Dice así: “Sabio es el hombre a quien las cosas le parecen tal como realmente son”. En mi opinión el gran mérito de esta definición está en su candorosa simplicidad. Veo en ella -valga el juego de palabras- una sabia definición de hombre sabio. Y lo veo por dos motivos:
Uno, porque según la definición, sabio no es el que sabe cómo son las cosas, sabio es al que le parece cómo son. Saber cómo son las cosas, lo que se dice saber de manera exacta y definitiva, solo Dios. Nuestros saberes, aún los mejor establecidos, son siempre provisionales. Uno de los grandes méritos del reputado filósofo Carlos Popper, estuvo precisamente en advertir de la interinidad de nuestras proposiciones, por más atadas que las supongamos.
En la confrontación con lo real (con las cosas) el arrogante dice saber, al sabio le parecen. Ahora bien, por ser sabio, su parecer no es un parecer arbitrario ni gratuito, sino preciso y bien fundamentado porque coincide con lo que las cosas son realmente. Si el parecer fuera una mera opinión alejada de la realidad, no habría tal sabiduría, porque se trataría de un parecer erróneo o falso.
Por esta razón digo que veo candor en esta definición, porque el sabio, habiendo aquilatado su opinión de manera rigurosa y aun teniendo la certeza de cómo son las cosas, no se arroga el saber y no se atreve a ir más allá del “me parece”. Digamos de paso que esta postura de humildad frente a la arrogancia del saber nos ofrece una síntesis preciosa de razón y fe, sabiduría humana y revelación divina. En cuanto sabiduría humana nacida de la razón, hunde sus raíces en la filosofía de Sócrates, en cuanto revelación divina sabemos que “la arrogancia con los hombres, Dios la detesta”. (Lc 16, 15).
El segundo motivo por el que entiendo que estamos ante una definición sabia es porque sabio no es quien sabe esto o aquello, ni el que colecciona saberes, sino el que ha forjado una fundada opinión sobre “las cosas” usando con agudeza y prudencia su razón natural.
¿Sobre qué cosas? Sobre “todas las cosas”: Dios, hombre y mundo, es decir, la vida humana con todas sus dimensiones, con todas sus hebras, con su devenir, con su intrincada red de relaciones y enredos, con su lucha interminable entre el bien y el mal.

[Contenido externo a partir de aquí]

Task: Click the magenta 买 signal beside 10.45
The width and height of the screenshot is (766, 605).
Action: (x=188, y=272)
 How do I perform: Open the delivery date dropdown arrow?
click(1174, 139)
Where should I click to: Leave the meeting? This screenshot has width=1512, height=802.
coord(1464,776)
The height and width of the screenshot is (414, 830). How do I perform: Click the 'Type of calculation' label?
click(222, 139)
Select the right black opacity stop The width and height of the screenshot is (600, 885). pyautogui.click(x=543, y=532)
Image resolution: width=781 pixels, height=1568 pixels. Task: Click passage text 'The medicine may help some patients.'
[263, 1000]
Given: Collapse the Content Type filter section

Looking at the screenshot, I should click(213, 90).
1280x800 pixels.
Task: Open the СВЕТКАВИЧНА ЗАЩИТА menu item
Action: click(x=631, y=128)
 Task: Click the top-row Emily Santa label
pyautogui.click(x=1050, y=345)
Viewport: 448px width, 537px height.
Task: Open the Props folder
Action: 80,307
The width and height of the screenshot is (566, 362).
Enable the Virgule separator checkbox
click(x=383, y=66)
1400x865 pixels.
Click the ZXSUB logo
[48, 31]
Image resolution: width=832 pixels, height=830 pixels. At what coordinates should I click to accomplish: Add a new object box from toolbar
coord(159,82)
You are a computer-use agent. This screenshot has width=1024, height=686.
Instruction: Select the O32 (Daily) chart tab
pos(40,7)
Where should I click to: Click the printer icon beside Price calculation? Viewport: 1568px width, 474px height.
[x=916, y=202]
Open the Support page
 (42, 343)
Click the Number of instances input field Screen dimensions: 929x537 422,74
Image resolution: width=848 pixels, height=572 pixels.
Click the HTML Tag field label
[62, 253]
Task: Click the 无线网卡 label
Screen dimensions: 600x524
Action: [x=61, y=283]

Adquirir la sabiduría que consiste en entender todo esto es aprender el arte de vivir, el único verdaderamente imprescindible. Por esta vía de la visión de totalidad llegamos a ver la coincidencia de la sabiduría con la filosofía. Sabio es el filósofo, siempre que se entienda la filosofía, no como un saber más, perdido en la constelación de saberes, sino como la “ciencia de «todas las cosas» por sus causas últimas adquirida por la luz natural de la razón”. Es la definición clásica de filosofía (no la etimológica), que a pesar de haber sido contestada y puesta en entredicho desde la Edad Moderna, sigue conservando todo su valor y todo su vigor.